Обиженный камнем и окриком, Бобка пропал в ночи…
Разоренная дача, в которую они вошли снова, была точно пещера, куда они спасались от лихой погони.
Опустившись на пол, сказала Ольга Михайловна:
— Когда я давала ей каломель, я ее спрашиваю: «Ты меня узнаешь, Мура?.. Цыпленочек мой, ты знаешь, кто я?» — а она тихо так повторила: «Цы-пле-но-чек»… «Ты видишь меня, Мурочка?.. Кто я, Мурочка?»… А она так раздельно: «Тэ рэс»…
— Может быть: «пе-рес»?.. То есть она хотела сказать: «Перестань!..» Ей вообще, видно, трудно было слушать что-нибудь… и говорить больно…
— Нет… Вполне ясно я слышала: Тэ рэс… точно по-латыни: Te res… Совсем не «перес»… И больше ничего она не говорила… Только вот перед самой смертью в корыте: «Не надо!» И еще… Я тогда руку ей положила на грудку, а она обе свои на мою положила сверху: прощалась!.. Ведь вы же знаете, как она всегда выбегала встречать меня, если я поздно из города?.. И если с корзиной я, — сама ее возьмет, и сзади меня подталкивает головою, чтобы мне легче было идти в гору… Чтобы мне легче!.. Марусечка!.. А-а-а-а!

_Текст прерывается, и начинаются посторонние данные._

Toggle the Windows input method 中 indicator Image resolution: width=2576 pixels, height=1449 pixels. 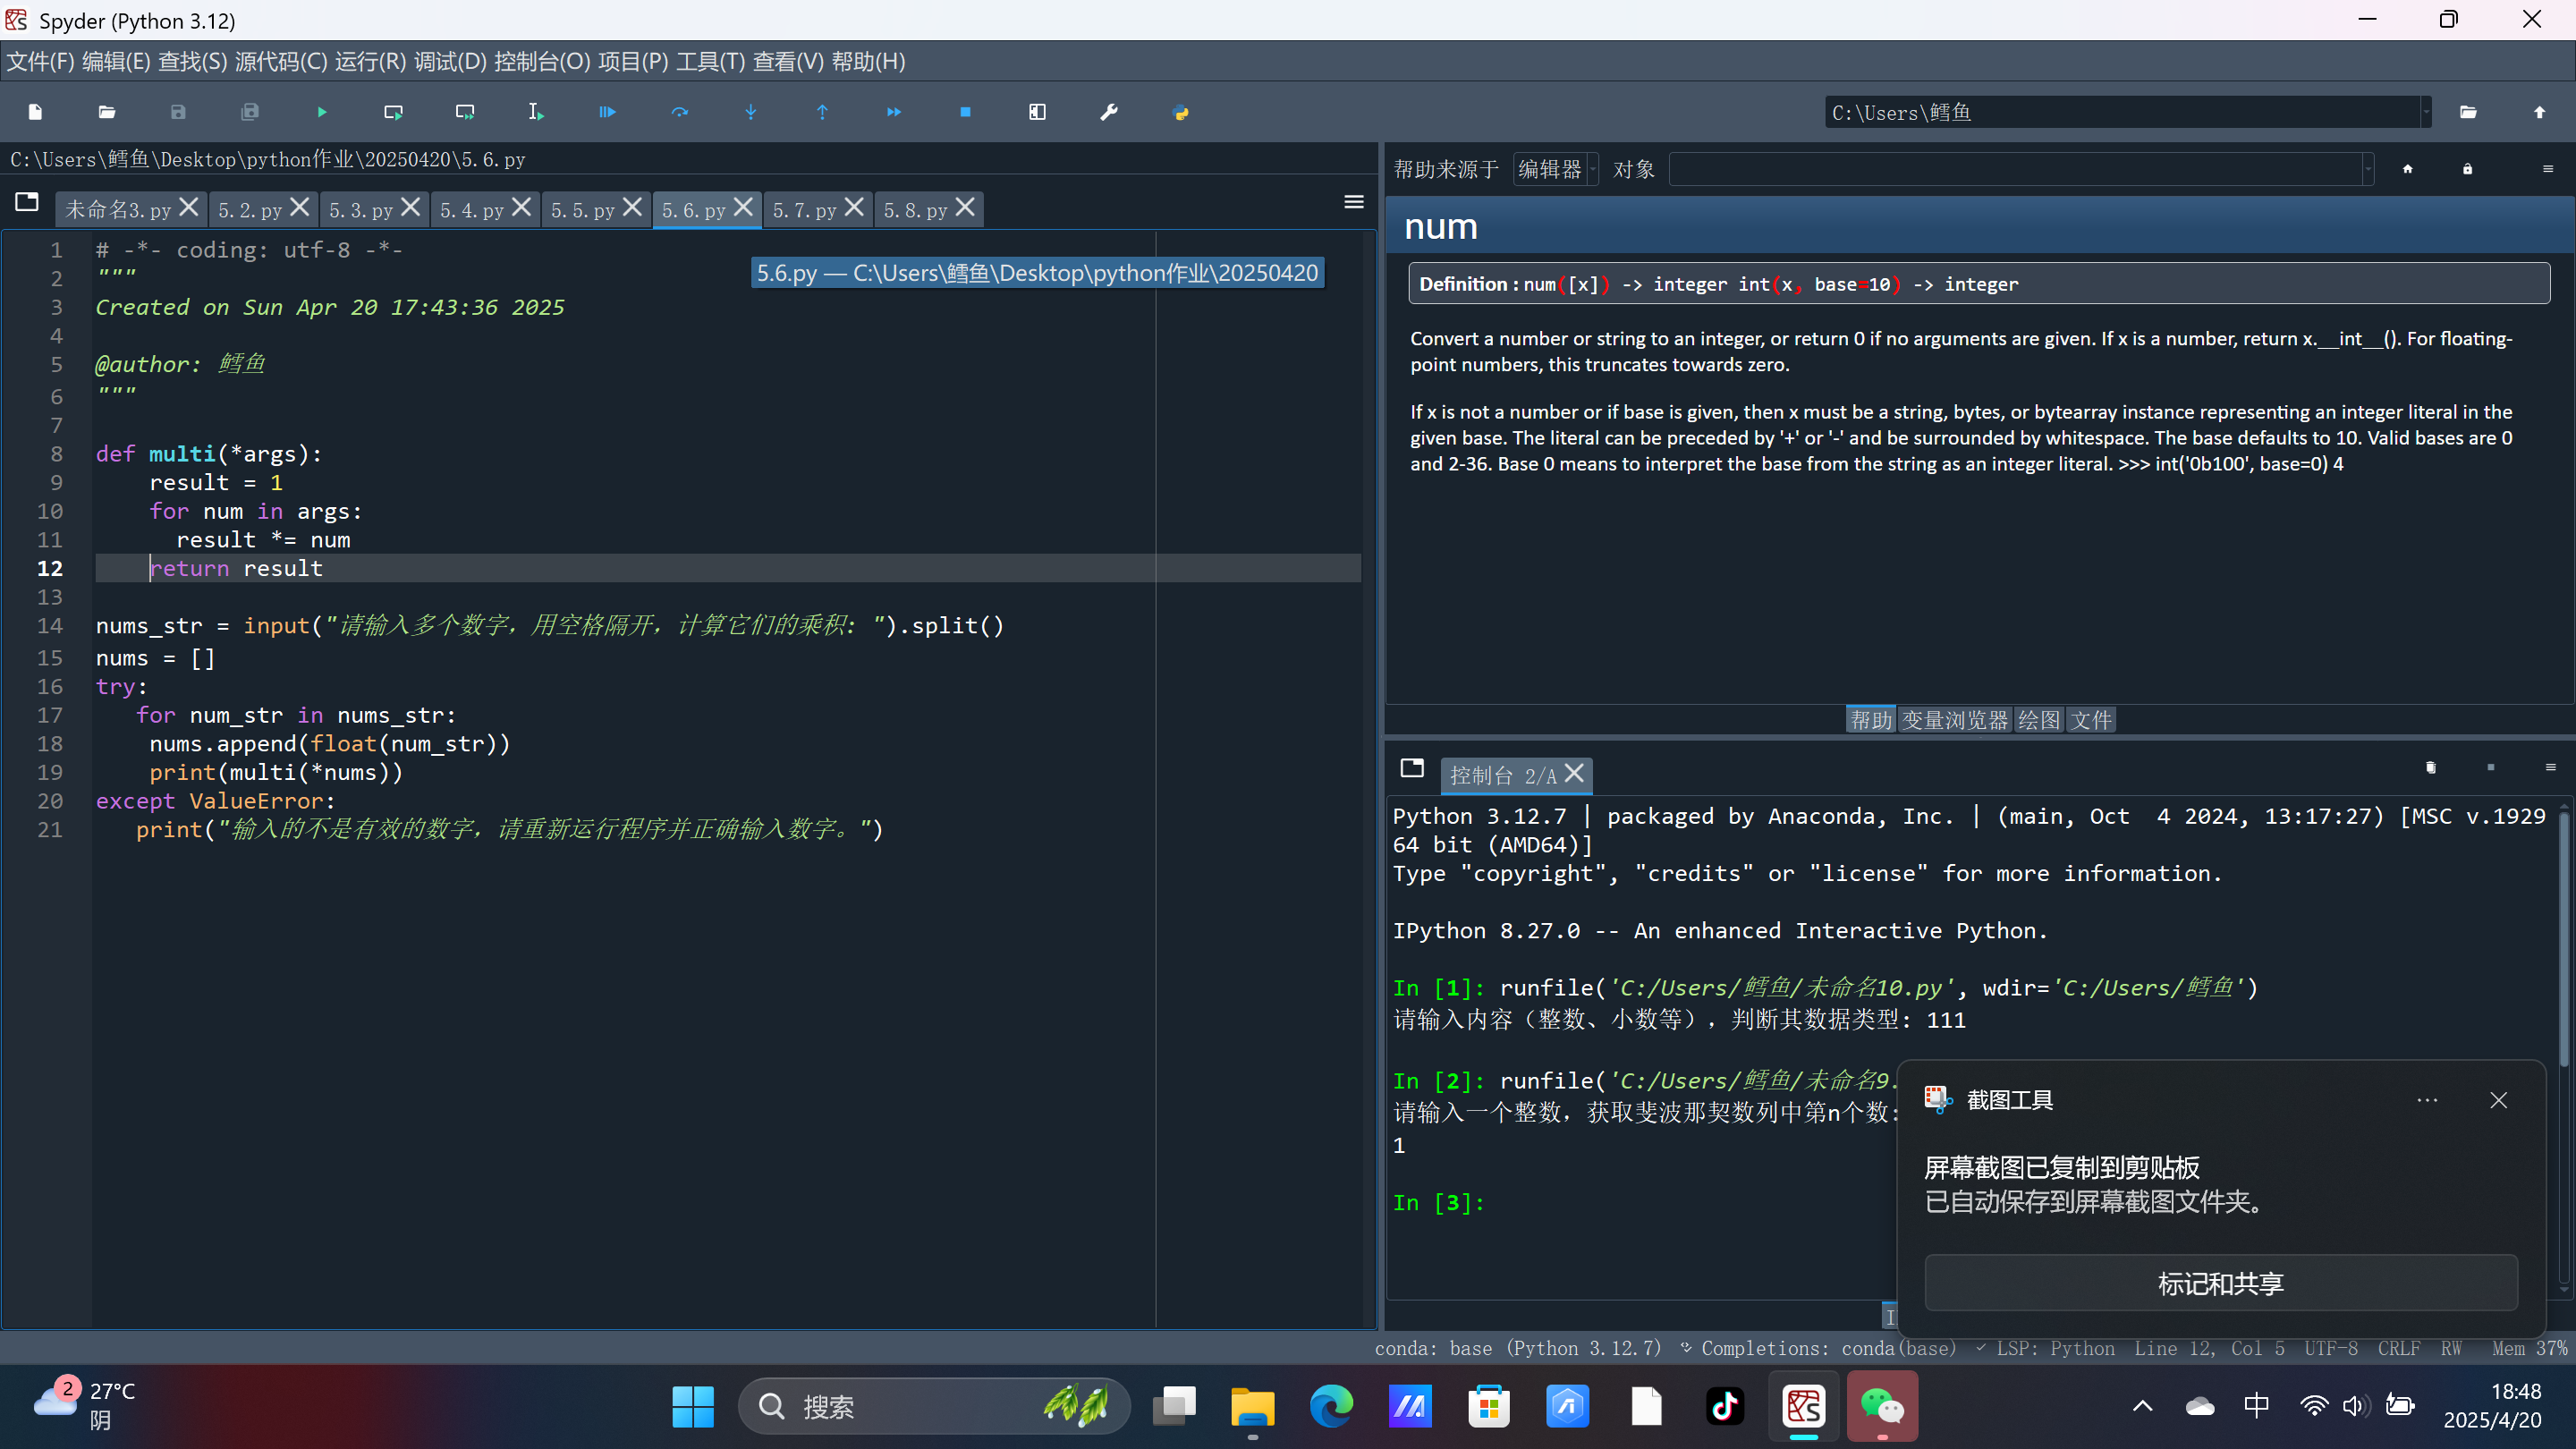coord(2256,1405)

…И когда ей четыре года всего, это перед войной, тогда мода была на слоников, — все дарили на счастье… (Счастье!.. Это как раз перед войной-то!..) Был у ней из папье-маше, — все она с ним возилась… Встанет, бывало, рано, я еще сплю… она ко мне шепотом: — Мама! — Я и проснусь, да вставать не хочется, лежу, глаза закрывши… Она ведь не будит!.. Ни за что не разбудит, а только все со слоником своим: шу-шу-шу, шу-шу-шу, — все на него серчает и выговаривает… И все он от нее как будто убегает, а она его ловит — шу-шу-шу, шу-шу-шу… Так много у ней он бегал, все пяточки ему приходилось подклеивать… Повозится, и опять тихонечко: — Мама!.. Видит, что я все сплю, и опять со слоником шепчется… А не разбудит!.. Жалела меня будить… Детка моя милая… Да что же это, господи, что же это?.. Что-о-о?..
…Когда зимой из саней ее потеряли да нашли, — брат мой говорил ей тогда: — Ну, племянница, видно, уж тебе до ста лет дожить! — До-жи-ла!.. Такой год страшный пережили! Такой голод вынесли, ну, думала, теперь уж лучше будет. Вот тебе лучше… вот! Мурочка!.. Муроч-ка!.. Родненькая моя!..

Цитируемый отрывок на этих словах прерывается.